A text from Michael means a good bird: a phone call means
drop your book, pick up your bins and leg it to the loch. We’re both guilty of
taking campus listing far too seriously. He has Red Kite over me and that’s a
sore spot but I’ve got Redstart over him and he’s not allowed to forget it. His
attitude is better than mine though. His bins and camera have a permanent place
in his rucksack, whereas mine live in my drawer. I’m used to not seeing
anything on campus; when I do I’m birding by bare eye. It works: Wheatear and
Waxwing didn’t escape me; but the Whooper Swans nearly did. I was out of signal
in the library, only a chance meeting with him in the corridor did I learn that
he’d found them. They were only around for the one evening.
I was midway through Paradise Lost when my phone vibrated.

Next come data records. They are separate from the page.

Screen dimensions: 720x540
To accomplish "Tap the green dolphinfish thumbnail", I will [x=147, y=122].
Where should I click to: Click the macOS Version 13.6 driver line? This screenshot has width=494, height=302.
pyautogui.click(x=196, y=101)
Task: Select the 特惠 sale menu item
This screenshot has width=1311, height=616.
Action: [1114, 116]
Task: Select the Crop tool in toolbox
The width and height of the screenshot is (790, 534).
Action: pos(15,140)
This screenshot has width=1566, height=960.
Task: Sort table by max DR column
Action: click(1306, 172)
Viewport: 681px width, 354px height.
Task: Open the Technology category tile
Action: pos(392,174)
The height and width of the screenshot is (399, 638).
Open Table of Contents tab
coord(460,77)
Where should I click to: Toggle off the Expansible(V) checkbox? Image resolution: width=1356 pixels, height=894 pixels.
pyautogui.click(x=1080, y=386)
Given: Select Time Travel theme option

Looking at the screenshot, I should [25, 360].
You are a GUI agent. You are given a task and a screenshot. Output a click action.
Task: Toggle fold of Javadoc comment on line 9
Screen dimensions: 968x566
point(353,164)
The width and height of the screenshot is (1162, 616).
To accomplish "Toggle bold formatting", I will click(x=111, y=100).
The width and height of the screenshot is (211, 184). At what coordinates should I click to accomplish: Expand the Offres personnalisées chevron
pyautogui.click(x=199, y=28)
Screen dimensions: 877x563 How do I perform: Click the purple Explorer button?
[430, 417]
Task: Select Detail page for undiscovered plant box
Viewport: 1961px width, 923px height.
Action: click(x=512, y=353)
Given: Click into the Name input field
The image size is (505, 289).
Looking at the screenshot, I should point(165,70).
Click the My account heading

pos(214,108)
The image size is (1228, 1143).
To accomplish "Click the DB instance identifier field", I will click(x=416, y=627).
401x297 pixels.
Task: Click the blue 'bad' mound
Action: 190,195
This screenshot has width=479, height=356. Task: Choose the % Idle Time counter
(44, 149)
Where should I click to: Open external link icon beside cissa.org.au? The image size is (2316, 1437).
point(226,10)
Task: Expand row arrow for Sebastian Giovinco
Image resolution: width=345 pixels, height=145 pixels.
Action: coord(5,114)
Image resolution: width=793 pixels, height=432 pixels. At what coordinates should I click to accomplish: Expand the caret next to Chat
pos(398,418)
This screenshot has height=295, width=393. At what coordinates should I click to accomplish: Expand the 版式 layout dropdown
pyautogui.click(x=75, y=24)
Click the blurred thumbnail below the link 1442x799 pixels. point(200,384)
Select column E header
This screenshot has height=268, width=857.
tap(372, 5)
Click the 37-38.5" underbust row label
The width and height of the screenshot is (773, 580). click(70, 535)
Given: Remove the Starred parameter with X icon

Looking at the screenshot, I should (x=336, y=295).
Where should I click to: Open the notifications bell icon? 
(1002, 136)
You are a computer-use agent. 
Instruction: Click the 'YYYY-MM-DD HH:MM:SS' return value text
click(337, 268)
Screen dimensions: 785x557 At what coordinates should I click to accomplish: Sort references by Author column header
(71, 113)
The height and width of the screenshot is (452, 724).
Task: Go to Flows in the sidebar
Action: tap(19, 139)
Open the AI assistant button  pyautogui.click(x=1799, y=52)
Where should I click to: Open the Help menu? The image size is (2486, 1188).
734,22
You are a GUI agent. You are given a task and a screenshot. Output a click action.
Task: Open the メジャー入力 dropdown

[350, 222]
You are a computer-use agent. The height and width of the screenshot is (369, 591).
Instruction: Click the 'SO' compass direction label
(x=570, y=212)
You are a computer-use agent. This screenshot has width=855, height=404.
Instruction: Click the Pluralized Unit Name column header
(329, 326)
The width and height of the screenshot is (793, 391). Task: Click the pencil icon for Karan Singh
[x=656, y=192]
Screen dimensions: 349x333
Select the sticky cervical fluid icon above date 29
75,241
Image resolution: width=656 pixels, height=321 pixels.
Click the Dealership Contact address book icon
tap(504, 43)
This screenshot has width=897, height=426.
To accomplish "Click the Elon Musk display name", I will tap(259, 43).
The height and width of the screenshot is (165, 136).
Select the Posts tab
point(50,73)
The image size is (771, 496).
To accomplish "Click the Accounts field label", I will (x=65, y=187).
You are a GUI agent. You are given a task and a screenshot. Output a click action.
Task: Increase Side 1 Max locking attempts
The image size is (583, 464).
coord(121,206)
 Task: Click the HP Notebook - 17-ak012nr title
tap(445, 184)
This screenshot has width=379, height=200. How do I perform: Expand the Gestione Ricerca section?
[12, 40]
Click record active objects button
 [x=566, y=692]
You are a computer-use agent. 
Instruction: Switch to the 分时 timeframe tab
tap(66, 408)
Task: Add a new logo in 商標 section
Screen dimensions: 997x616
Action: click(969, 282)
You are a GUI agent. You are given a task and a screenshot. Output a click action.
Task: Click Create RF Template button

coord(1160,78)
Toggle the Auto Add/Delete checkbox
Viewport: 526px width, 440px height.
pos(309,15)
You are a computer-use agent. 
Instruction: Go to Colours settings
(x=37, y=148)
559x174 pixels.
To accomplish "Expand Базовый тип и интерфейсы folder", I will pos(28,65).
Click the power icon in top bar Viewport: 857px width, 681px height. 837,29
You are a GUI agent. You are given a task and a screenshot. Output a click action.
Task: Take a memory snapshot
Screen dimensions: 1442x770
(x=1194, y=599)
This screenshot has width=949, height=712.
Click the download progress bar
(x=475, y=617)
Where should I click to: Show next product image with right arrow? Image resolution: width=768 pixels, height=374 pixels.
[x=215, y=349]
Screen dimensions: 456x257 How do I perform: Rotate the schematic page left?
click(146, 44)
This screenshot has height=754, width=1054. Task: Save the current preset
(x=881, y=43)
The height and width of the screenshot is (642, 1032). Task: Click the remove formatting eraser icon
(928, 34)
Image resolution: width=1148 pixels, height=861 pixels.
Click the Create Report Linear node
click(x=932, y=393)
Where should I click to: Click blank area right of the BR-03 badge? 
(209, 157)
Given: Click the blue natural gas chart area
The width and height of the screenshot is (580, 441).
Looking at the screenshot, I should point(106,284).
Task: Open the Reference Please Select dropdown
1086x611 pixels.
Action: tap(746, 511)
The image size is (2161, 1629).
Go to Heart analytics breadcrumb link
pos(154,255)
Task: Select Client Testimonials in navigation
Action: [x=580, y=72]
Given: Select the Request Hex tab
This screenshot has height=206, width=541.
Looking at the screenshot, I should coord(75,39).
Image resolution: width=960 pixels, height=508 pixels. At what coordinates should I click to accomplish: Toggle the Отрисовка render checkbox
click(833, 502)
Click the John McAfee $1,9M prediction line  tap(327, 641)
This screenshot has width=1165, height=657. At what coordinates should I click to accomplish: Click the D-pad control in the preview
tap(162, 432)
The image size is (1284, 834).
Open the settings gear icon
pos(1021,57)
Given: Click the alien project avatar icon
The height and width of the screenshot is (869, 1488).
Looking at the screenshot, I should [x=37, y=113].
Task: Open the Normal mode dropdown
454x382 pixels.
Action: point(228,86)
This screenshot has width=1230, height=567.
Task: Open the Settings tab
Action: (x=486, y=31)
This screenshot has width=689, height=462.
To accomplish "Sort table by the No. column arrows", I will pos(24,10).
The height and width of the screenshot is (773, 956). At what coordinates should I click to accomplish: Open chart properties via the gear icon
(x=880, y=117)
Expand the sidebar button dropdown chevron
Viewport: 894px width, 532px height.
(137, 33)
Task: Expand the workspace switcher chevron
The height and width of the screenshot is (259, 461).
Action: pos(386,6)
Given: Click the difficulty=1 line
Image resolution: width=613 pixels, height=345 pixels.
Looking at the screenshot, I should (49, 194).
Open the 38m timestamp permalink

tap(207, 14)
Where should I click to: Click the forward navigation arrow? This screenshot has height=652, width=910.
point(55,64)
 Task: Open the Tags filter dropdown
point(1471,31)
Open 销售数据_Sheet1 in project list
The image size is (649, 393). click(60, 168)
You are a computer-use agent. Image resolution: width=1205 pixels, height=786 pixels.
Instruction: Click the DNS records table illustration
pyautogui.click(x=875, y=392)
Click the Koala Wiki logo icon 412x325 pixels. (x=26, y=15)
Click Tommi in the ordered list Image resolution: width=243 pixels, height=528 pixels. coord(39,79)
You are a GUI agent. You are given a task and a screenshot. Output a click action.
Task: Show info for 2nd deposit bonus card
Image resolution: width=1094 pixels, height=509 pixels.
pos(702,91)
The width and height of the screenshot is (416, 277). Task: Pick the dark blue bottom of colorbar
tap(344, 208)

It was Michael’s number but when I answered it was Melissa. ‘There’s a
Guillemot on the loch’ she said. ‘I’m coming’, I said, grabbing my bins and
keys. She giggled as I hung up.
That giggle sowed seeds of doubt. I ran anyway. Down to the
loch, aware of the likelihood that I was to run into a group of laughing
ecologists. I couldn’t see them as I ran on to the bridge. Weezing, I clutched
at the side, peered over, and splashing about in the loch I walk past every
day, was a Guillemot.
I’m not sure what I felt more: astonishment at this seabird
that had lost the sea, or gratefulness that I wasn’t the subject of a practical
joke.
In the end I went for both.
It was still present at midday Thursday.